Sentiu-se nauseado e o peito doía. Abriu a porta com certa violência, e Samael olhou para ele, sorridente.
一 Oh, se não é o meu escolhido!
Mateus piscou. Olhou para Paulo, que murmurava baixinho, e pelos lábios dele, Mateus entendeu que ele rezava.
一 Não é dia de visitas, Samael. 一 Avisou. 一 Vá embora.
一 Todo dia é dia de visitas. 一 Samael revirou os olhos na direção de Paulo. 一 Quer parar com isso? Suas rezas têm o mesmo efeito que quimioterapia em pacientes terminais.
Confuso, curioso, assustado de querer aproximar-se de Samael, Mateus deu dois passos para frente.
一 Não… funcionam?
一 Se forem tão vazias quanto o deserto é seco, não. Rezar para um Deus que você nunca acreditou só porque está com medinho é um pouco hipócrita, não acha?
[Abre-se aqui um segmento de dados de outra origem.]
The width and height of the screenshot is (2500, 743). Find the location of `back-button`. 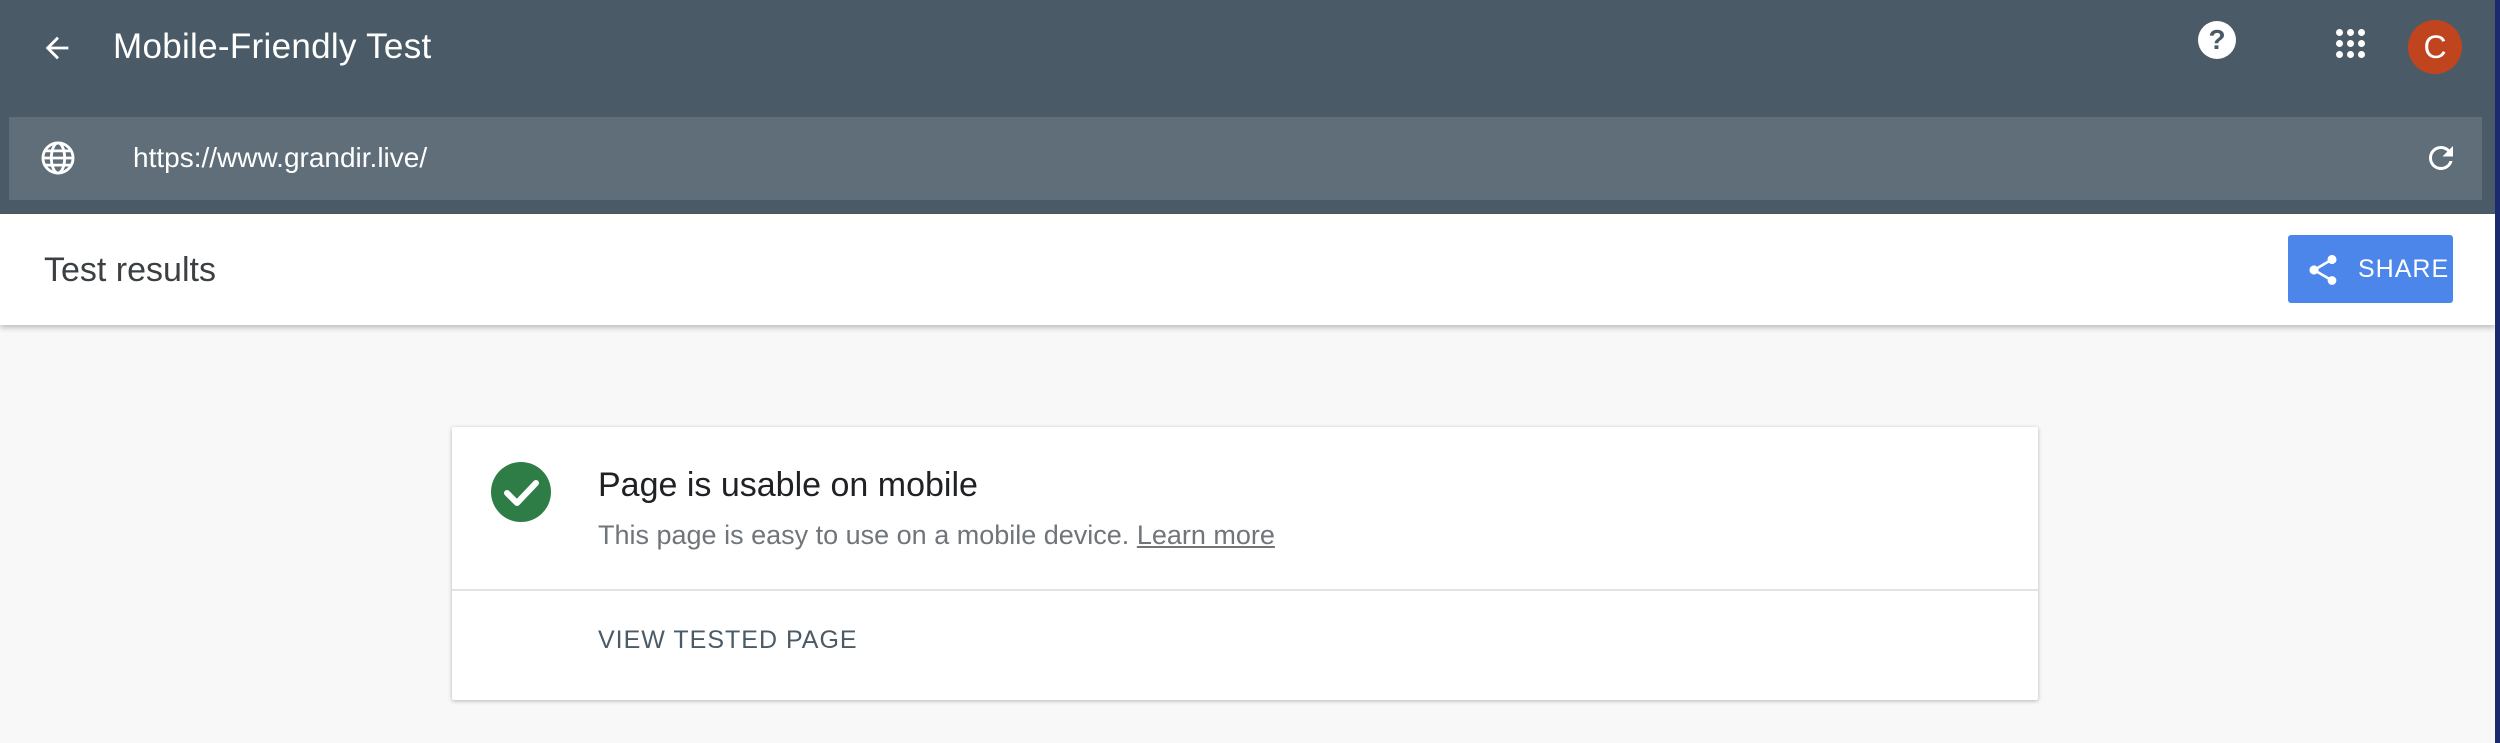

back-button is located at coordinates (57, 48).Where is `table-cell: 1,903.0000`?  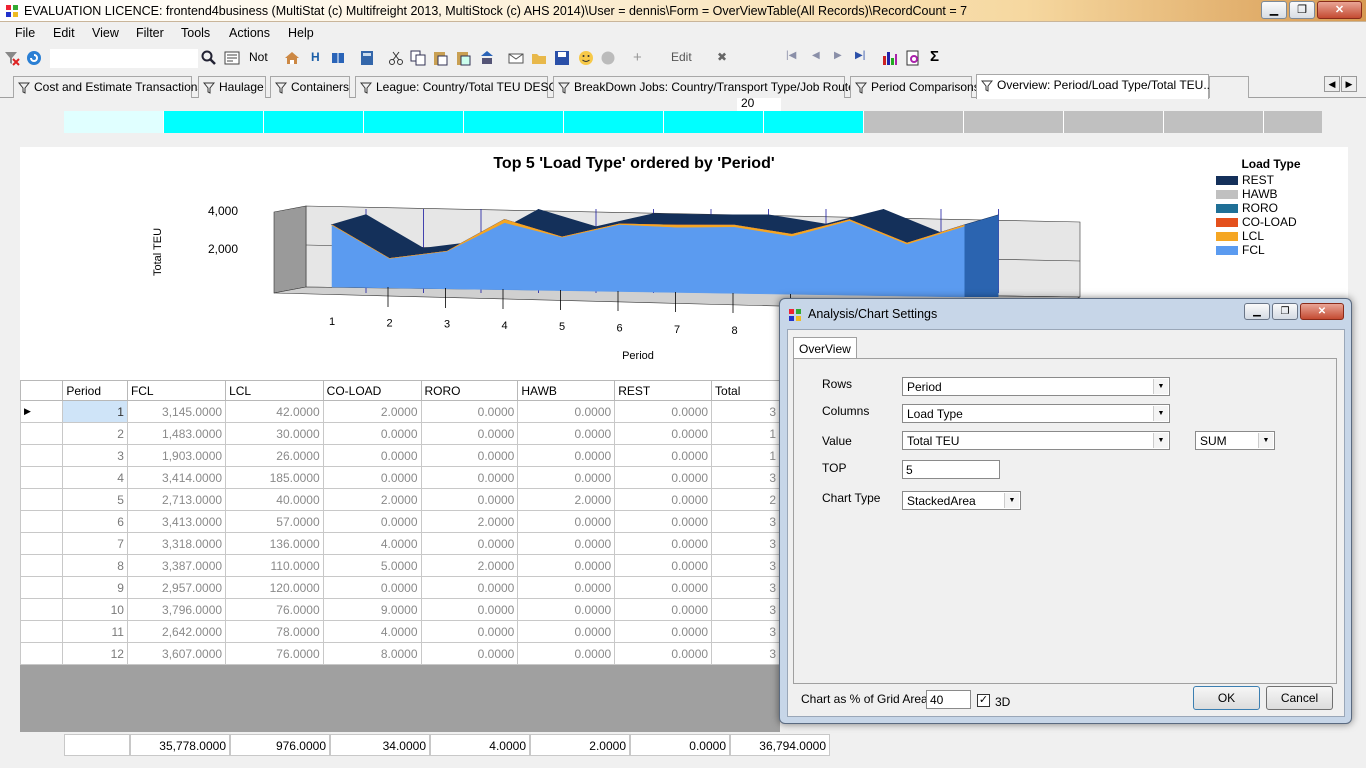
table-cell: 1,903.0000 is located at coordinates (176, 456).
一 Não é… não é suposto Deus ajudar a todos?
一 Cale a boca, moleque. 一 Paulo interrompeu. 一 Ele só quer fazer a sua cabeça.
一 Já fiz 一 Samael estendeu a mão. Ainda sorria, e a luz do sol brilhava tanto em volta dele que Mateus quase podia ver uma auréola sobre sua cabeça. 一 e nem precisei de muito.
一 Você é só um cara qualquer, muito esquisito, que gosta de perturbar o irmão doente. Vá embora.
Samael se levantou. Subitamente, parecia muito alto; suas vestes brancas reluziam em dourado, os cabelos louros escureceram, ele abriu os braços com um ar convidativo. Seus olhos eram grandes e vermelho escuro, quase negros, e o sorriso, apesar de bonito, apesar de educado, era falso. Era venenoso, violento e, mesmo com aparência tão angelical, chifres surgiam atrás de sua cabeça, aqueles mesmos chifres que, no dia anterior, pareciam sair da cabeça de Paulo, e pareciam porque não saíam da cabeça dele, saíam da cabeça de Samael, porque Samael sempre estava lá, não estava? Sempre estava observando, sussurrando, rindo.
Oh, não, não era Samael, não poderia ser mais. Era Lúcifer.
E Lúcifer era perfeito.
一 Todos são irmãos aos olhos de Deus.
Mateus não se moveu, deixou que o homem estivesse tão perto a ponto de beijá-lo, e Lúcifer continuou:
一 Você é meu.
Num piscar de olhos, ele sumiu, e só Paulo e Mateus estavam no quarto, encarando um ao outro. Paulo tinha olhos avermelhados.
一 Eu não quero morrer. 一 Ele disse, a voz trêmula e agoniada. 一 Eu não quero morrer, mas ninguém que eu… que ele matou queria morrer. Talvez merecessem. Eu mereço, Mateus? Eu mereço morrer?
一 Você não vai morrer!
一 Puta merda, moleque, aceita que estamos os dois no fundo do poço, que você vai me matar, que você vai ser o maluco aqui no Instituto no meu lugar!
Mateus voou para cima de Paulo. Empurrou-o contra a parede tão forte que ouviu o baque da cabeça dele e a forma que os olhos dele escureceram pela dor por alguns segundos, a forma como ele enrijeceu, e Mateus saiu de cima dele, assustado. Apenas apontou-lhe o dedo.
一 Eu não vou te matar, eu não mato gente. Não sou igual a você.
一 Eu não matei ninguém, seu imprestável!
一 E o seu irmão em coma, hm? 一 Mateus sorriu. Pensou ter ouvido um riso. 一 E Lucas? Não matou, né? Mas tentou.
Paulo sorriu e, num instante, começou a rir. Ele também chorava, e Mateus percebeu que a risada era idêntica a de José: a risada de medo.
一 Oh, céus, ele conseguiu. Ele conseguiu você.
一 Que merda você está falando, Paulo? Eu estou bem!
Mas Paulo não respondeu, apenas abaixou a cabeça. Mateus deu as costas. Estava cansado.